14 May 2010

This is what success...and failure, look like.

This belly carried a healthy baby boy to term. It healed from a c-section, and later from gall bladder surgery. This belly stretched more than I ever thought it could. This is success.

But this belly is also failure, because it also lost two children - two children that were wanted so badly, who were fought for with every breath. We didn't know about the MTHFR, the ANA, or the low progesterone hormone the first time. The second time we were prepared, and there he was - against all odds - our perfect little boy, born healthy at term. We thought we were prepared for this child. For months I made sure I took my prenatal vitamins, my folic acid supplements, and my baby aspirin. For 35 days I injected the heparin. For a week, for that blissful week during which I was aware of a life inside of me, I dutifully took the progesterone suppositories twice per day.

But it was not enough. My body failed us.
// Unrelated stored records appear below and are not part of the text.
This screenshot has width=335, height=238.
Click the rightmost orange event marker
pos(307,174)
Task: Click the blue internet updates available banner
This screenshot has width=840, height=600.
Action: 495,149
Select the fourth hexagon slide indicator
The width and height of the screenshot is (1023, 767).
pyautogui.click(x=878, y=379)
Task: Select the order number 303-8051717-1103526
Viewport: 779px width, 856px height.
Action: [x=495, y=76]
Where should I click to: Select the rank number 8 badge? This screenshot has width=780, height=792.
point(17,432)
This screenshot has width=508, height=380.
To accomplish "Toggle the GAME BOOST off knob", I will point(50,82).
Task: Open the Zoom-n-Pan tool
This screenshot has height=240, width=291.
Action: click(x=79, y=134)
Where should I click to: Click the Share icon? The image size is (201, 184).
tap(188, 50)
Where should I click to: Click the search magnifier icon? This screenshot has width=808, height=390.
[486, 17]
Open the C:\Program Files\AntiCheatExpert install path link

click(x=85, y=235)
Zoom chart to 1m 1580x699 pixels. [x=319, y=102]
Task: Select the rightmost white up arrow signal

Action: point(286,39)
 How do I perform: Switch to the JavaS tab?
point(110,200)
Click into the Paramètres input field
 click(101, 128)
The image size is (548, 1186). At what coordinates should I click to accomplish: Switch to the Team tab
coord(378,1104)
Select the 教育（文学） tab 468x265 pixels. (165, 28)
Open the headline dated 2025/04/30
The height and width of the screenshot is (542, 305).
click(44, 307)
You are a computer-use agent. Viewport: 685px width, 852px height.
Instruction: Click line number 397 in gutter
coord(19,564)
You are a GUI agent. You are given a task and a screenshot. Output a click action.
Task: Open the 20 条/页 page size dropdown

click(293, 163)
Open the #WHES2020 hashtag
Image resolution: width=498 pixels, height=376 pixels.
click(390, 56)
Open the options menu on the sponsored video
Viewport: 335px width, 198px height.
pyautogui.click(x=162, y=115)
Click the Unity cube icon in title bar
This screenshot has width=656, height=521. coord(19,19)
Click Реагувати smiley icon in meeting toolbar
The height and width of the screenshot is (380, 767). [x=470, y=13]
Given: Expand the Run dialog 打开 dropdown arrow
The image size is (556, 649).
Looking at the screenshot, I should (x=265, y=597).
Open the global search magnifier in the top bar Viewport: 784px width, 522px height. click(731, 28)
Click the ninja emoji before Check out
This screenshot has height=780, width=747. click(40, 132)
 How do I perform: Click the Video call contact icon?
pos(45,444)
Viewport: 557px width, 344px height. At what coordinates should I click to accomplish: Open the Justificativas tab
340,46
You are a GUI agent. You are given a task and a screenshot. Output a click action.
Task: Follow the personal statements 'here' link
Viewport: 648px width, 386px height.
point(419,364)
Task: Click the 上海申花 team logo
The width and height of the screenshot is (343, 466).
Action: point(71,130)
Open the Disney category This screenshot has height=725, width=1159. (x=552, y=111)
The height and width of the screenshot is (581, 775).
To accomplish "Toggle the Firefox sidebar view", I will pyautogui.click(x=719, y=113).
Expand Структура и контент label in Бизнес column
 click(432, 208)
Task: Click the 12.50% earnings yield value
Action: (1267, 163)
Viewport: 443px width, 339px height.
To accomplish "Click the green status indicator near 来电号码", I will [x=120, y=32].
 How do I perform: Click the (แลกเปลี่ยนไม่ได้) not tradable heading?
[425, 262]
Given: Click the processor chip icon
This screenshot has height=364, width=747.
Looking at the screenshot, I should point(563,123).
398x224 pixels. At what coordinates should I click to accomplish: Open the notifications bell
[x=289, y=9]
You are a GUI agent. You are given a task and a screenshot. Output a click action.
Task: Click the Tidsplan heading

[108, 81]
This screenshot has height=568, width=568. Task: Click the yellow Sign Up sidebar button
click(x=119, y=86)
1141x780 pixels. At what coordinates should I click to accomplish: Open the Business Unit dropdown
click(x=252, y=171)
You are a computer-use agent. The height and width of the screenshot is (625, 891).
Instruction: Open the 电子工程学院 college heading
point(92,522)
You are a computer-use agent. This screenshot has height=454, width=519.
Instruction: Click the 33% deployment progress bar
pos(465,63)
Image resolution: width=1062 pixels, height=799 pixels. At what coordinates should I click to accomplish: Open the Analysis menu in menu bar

The first time we lost a child, I felt nothing but a massive drive towards trying again. This time, however, all I feel is exhaustion - both mentally and physically - as well as a little disgust. I do not know whether or not I am strong enough to try this again one more time, as Chad wishes. For myself, for my marriage, and for our son who needs his Mama, I just do not feel like this is my path.

I guess I will have to wait and see.

1 comment:

  1. I can't even imagine how that must feel.

    Maybe it is your path, in time. And if it's not, then you will always have one beautiful, perfect boy who knows he is loved every single second of the day. You have plenty of time to wait and see.